Ransomware Group: QILIN

VICTIM NAME: Podo Asset Management

NOTE: No files or stolen information are [exfiltrated/downloaded/taken/hosted/seen/reposted/disclosed] by RedPacket Security. Any legal issues relating to the content of the files should be directed at the attackers directly, not RedPacket Security. This blog is simply posting an editorial news post informing that a company has fallen victim to a ransomware attack. RedPacket Security is in no way affiliated or aligned with any ransomware threat actors or groups and will not host infringing content. The information on this page is fully automated and redacted whilst being scraped directly from the QILIN Onion Dark Web Tor Blog page.

AI Generated Summary of the Ransomware Leak Page

On September 25, 2025, Podo Asset Management, a Korean-based financial services firm, is presented as the victim of a ransomware-related data leak on a public leak page. The page identifies the company as founded in 2018 and focused on direct investments and IPOs. It describes the incident as a data leak in which internal financial documents, contracts, and personal information belonging to investors have been exposed. The post notes that the company’s stated capital is 900 million won (approximately $650,000). The leak page features a gallery of 35 images, which appear to be screenshots or copies of internal documents; detailed contents of the images are not provided in the summary. A defanged claim URL is indicated on the page, but no ransom amount is disclosed in the text. The overall framing suggests reputational and potentially competitive harm to the company.

The leak page contains Korean-language framing and includes a note that the Korean word for “grape” is used in the company name’s etymology, employing a grape-themed metaphor to describe the company’s trajectory under pressure. The leaked materials are described as internal financial documents, contracts, and investor data, with some personal information presented in redacted form. An email contact is referenced in the narrative but has been redacted, and an FTP-like address is also shown in the excerpt but similarly redacted. While the page emphasizes data exposure and reputational risk, there is no explicit ransom figure stated. The gallery’s 35 items indicate a substantial visual record accompanying the leak claims.

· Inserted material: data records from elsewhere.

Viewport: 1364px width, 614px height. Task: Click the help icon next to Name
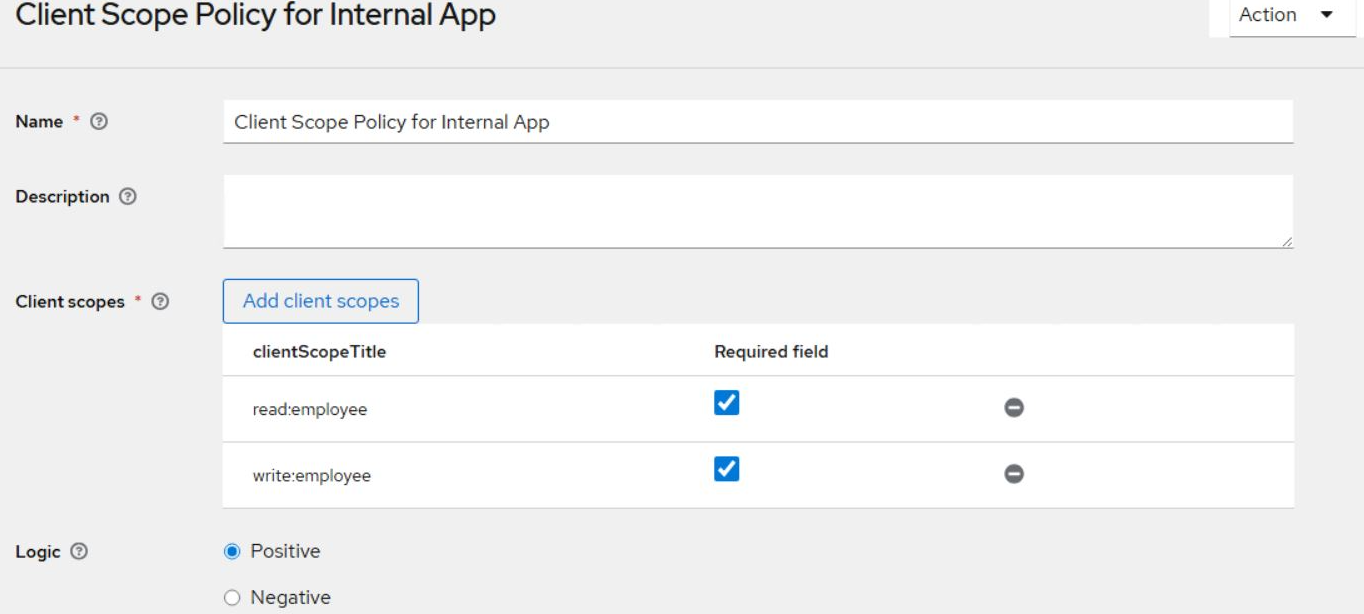(99, 121)
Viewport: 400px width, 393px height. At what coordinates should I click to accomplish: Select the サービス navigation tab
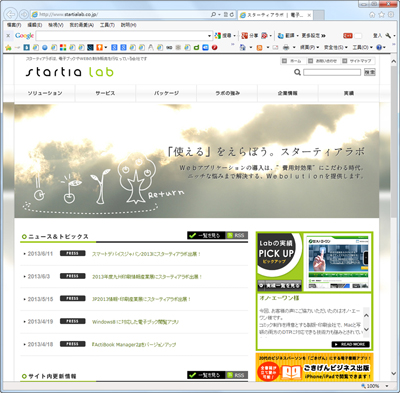coord(106,93)
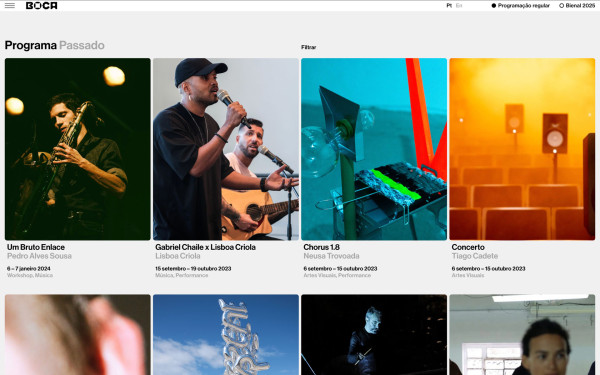Screen dimensions: 600x375
Task: Select the Programa tab
Action: pyautogui.click(x=31, y=45)
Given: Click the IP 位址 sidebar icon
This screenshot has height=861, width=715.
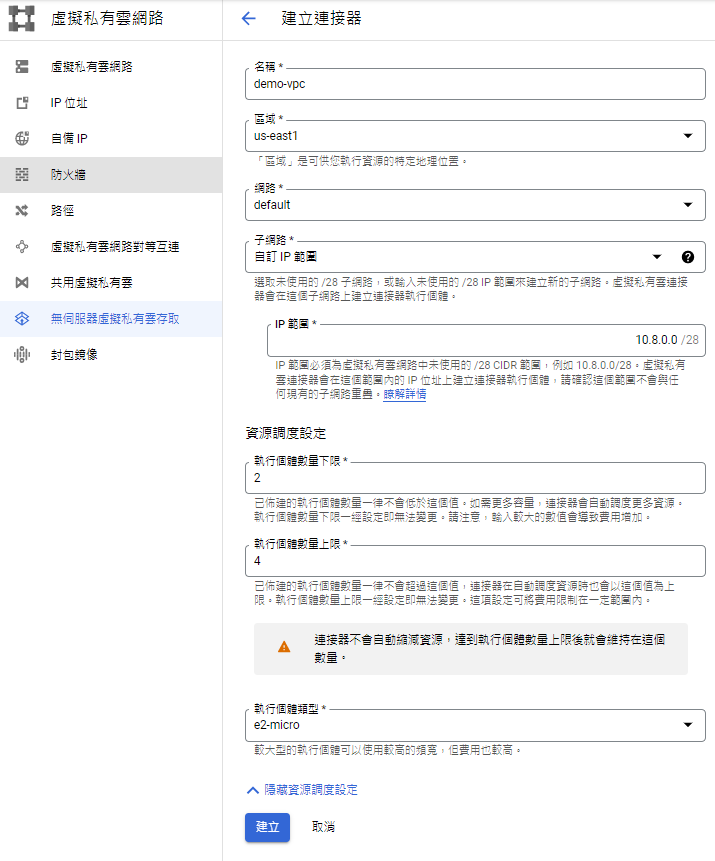Looking at the screenshot, I should coord(22,103).
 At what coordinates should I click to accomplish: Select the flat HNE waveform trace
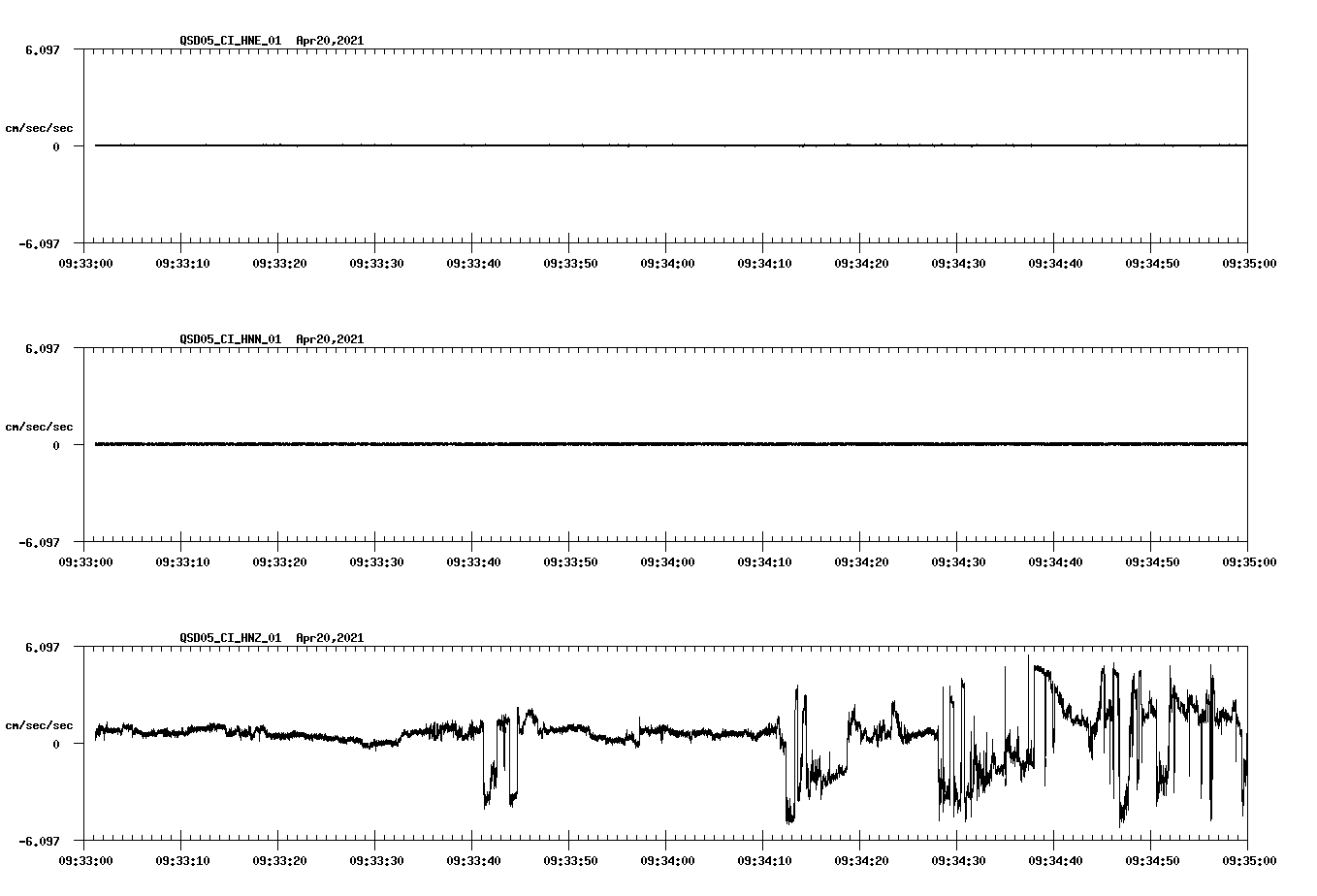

In terms of scope, the post hints at broader targets within the Korean financial sector and frames the disclosure as a challenge to market integrity. Because no compromise date is listed on the leak page, the available date is the post date: September 25, 2025. All URLs are defanged and personally identifiable information is redacted in accordance with standard CTI handling, with the victim’s name preserved as requested.